O parlamentar afirmou que tentativas de isolar seu nome fazem parte de uma estratégia política de adversários e rejeitou a hipótese de apoio do ex-presidente a partidos alinhados ao governo federal.
“É claro que os nossos adversários tentaram, de todas as formas, cooptar o partido. Isso não é forma democrática. Política se faz na conquista”, declarou.
Na sequência, Wellington foi ainda mais direto ao descartar a possibilidade de Bolsonaro apoiar grupos que já fizeram críticas públicas à sua família.
“Quem já falou mal do Bolsonaro e da família dele, você acha que ele apoiaria? Com certeza não. O partido deles está no colo do governo Lula”, disparou.
A fala faz referência indireta ao governador Mauro Mendes (União Brasil), que em outras ocasiões criticou os filhos do ex-presidente, e também endossa declarações do presidente regional do PL, Ananias Filho, que já afirmou reiteradas vezes que o Republicanos integra a base do governo Lula por ocupar ministérios.
Questionado sobre críticas relacionadas à sua atuação política no passado, especialmente por registros de apoio à campanha da ex-presidente Dilma Rousseff (PT) e por antigas alianças partidárias, Wellington afirmou que sua trajetória demonstra coerência e fidelidade partidária.

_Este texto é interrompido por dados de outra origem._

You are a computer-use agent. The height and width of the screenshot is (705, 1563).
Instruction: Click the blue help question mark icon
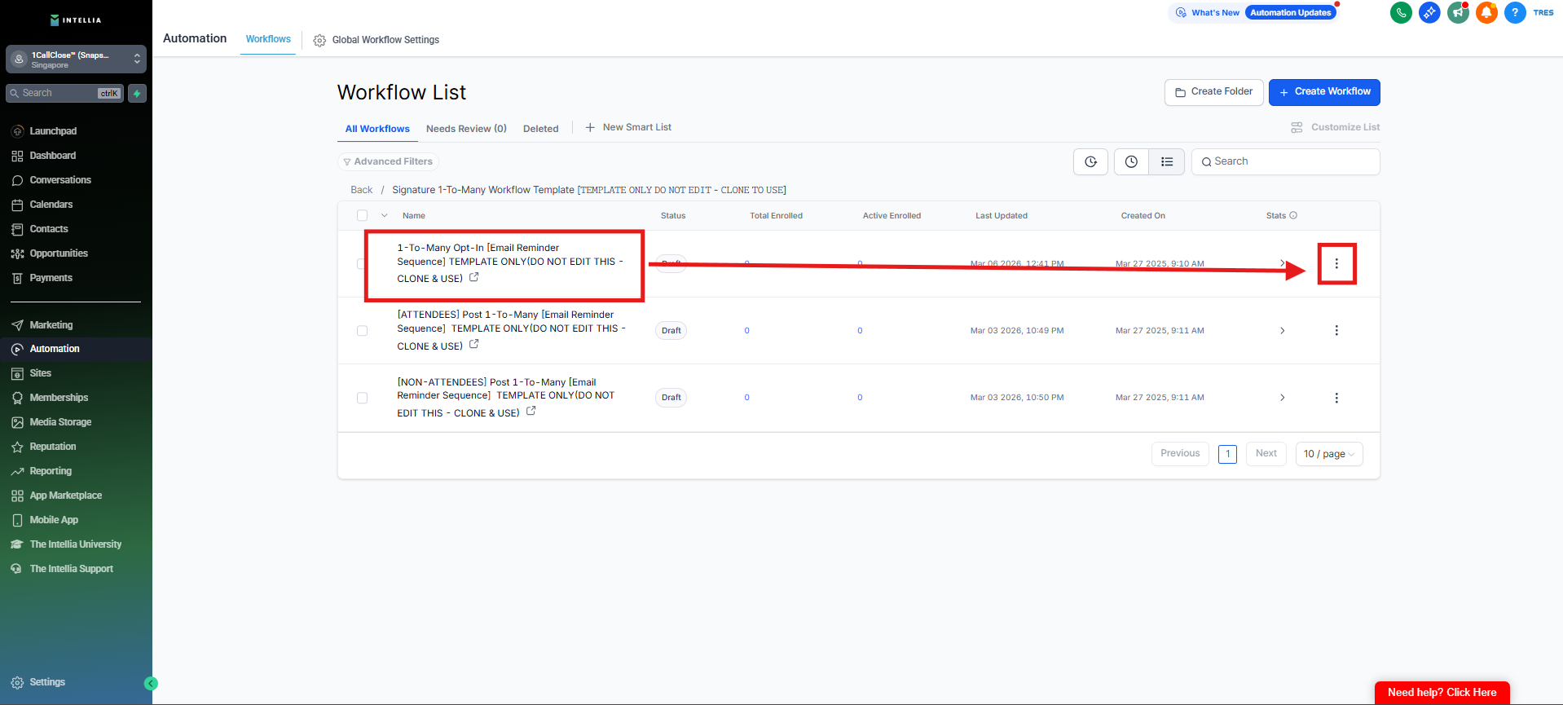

“Todos os meus mandatos foram pelo PL. Quando o partido foi criado, eu estava junto. São mais de 33 anos de história”, afirmou.
O senador também relembrou sua trajetória no Congresso Nacional, com seis mandatos como deputado federal e o atual segundo mandato no Senado, além da convivência política de décadas com Jair Bolsonaro e, mais recentemente, com o senador Flávio Bolsonaro.
“Foram 24 anos convivendo com o Bolsonaro na Câmara e agora 12 anos com o Flávio. Temos uma história construída juntos. Sempre fui leal ao Bolsonaro, e ele sempre foi leal ao partido”, concluiu.
VISITA
O encontro entre Fagundes e Bolsonaro está agendado para o próximo sábado (7), na Papudinha, em Brasília, aonde o ex-presidente cumpre a pena em regime fechado.
De acordo com o senador a visita será uma cortesia ao ex-presidente, uma vez que outros apoiadores também teriam interesse em visitá-lo, mas pela prerrogativa de ser um senador, Wellington conquistou o direito à visita.
“Eu vou lá no sábado, dia 7, para levar o abraço, para levar o carinho, para levar cartinhas.”